--- Data for this task Enclosed Below ---

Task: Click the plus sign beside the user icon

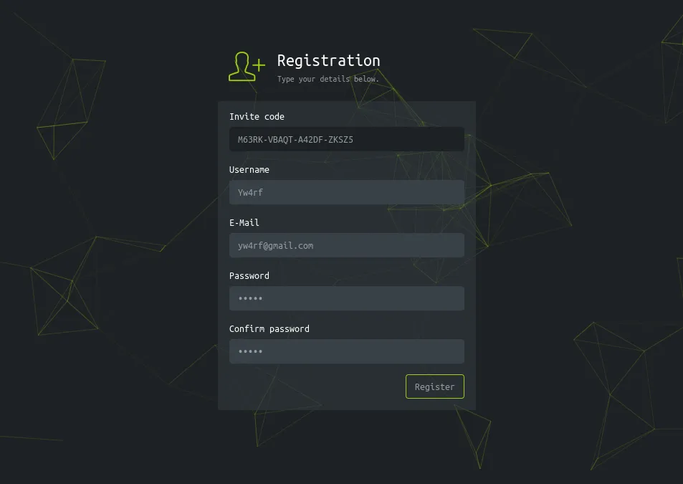Action: coord(259,65)
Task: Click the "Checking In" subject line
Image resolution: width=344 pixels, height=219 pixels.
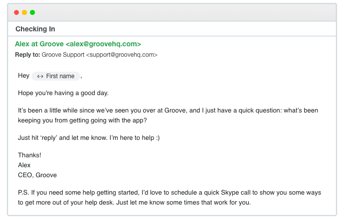Action: coord(35,29)
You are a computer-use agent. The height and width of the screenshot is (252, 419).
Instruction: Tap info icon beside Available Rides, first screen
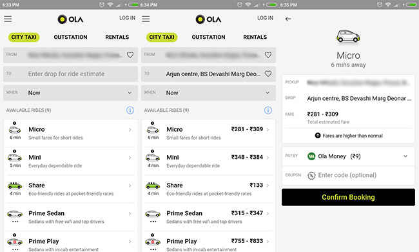click(130, 110)
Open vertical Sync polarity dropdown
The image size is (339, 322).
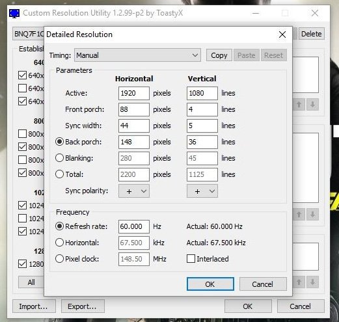(202, 191)
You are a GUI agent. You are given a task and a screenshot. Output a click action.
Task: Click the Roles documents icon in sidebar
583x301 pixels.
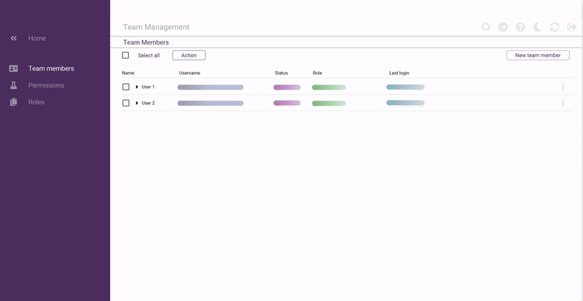click(x=13, y=102)
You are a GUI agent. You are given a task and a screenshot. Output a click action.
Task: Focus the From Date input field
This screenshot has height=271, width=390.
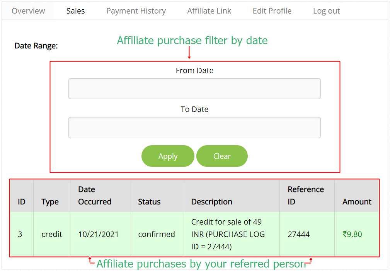(x=194, y=89)
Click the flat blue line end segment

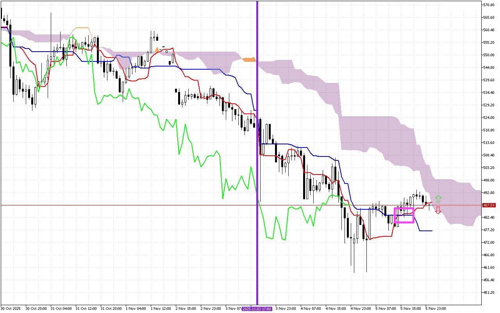426,231
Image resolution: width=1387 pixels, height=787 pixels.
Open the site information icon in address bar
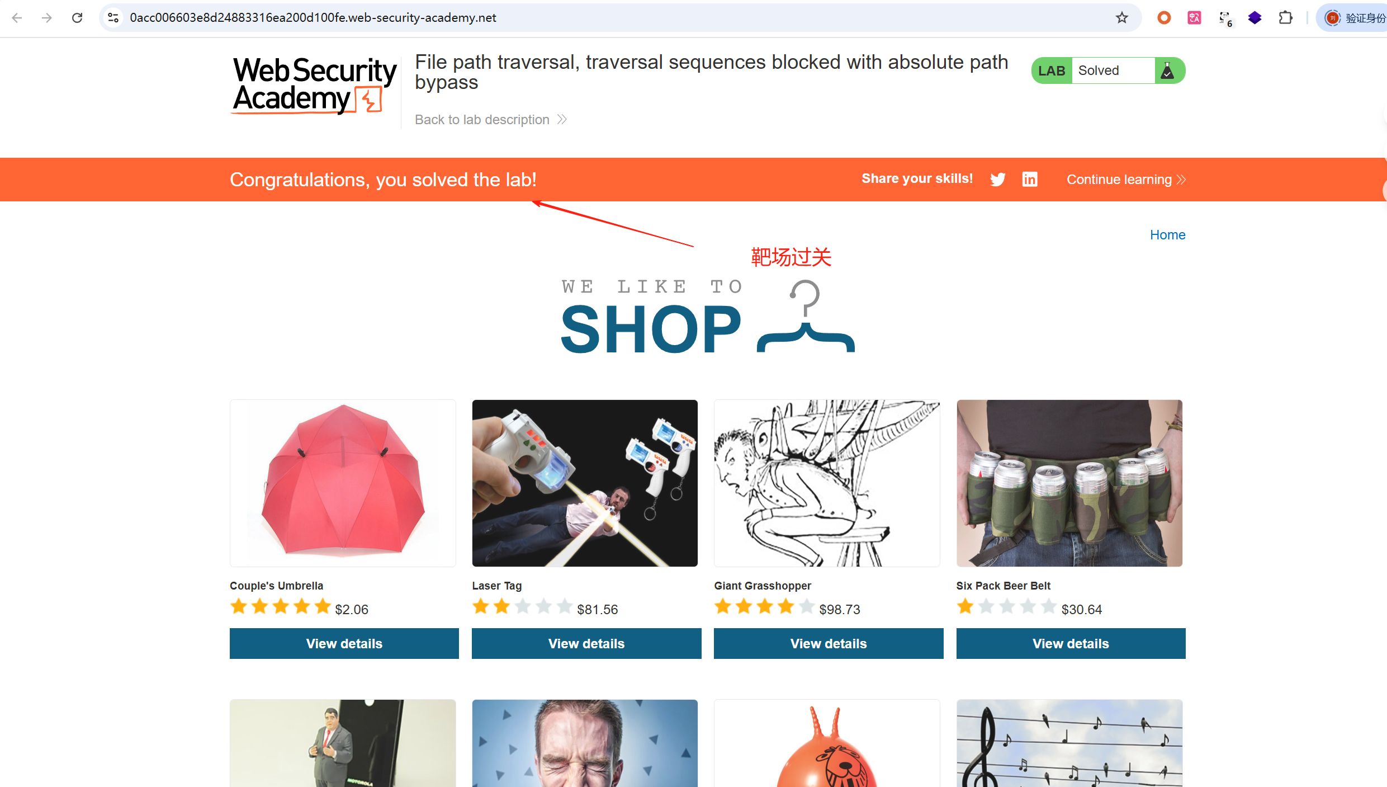click(x=113, y=18)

--- End of Enclosed Data for this task ---

Quote, please, only the lines running from the one with "583x301 pixels." down to the final line of the data above, keeping both ends and skipping the pictures.

**Response**
583x301 pixels.
click(x=13, y=102)
You are a GUI agent. You are given a task and a screenshot. Output a click action.
Task: Focus the From Date input field
This screenshot has height=271, width=390.
(x=194, y=89)
Click the flat blue line end segment

426,231
Image resolution: width=1387 pixels, height=787 pixels.
Open the site information icon in address bar
click(x=113, y=18)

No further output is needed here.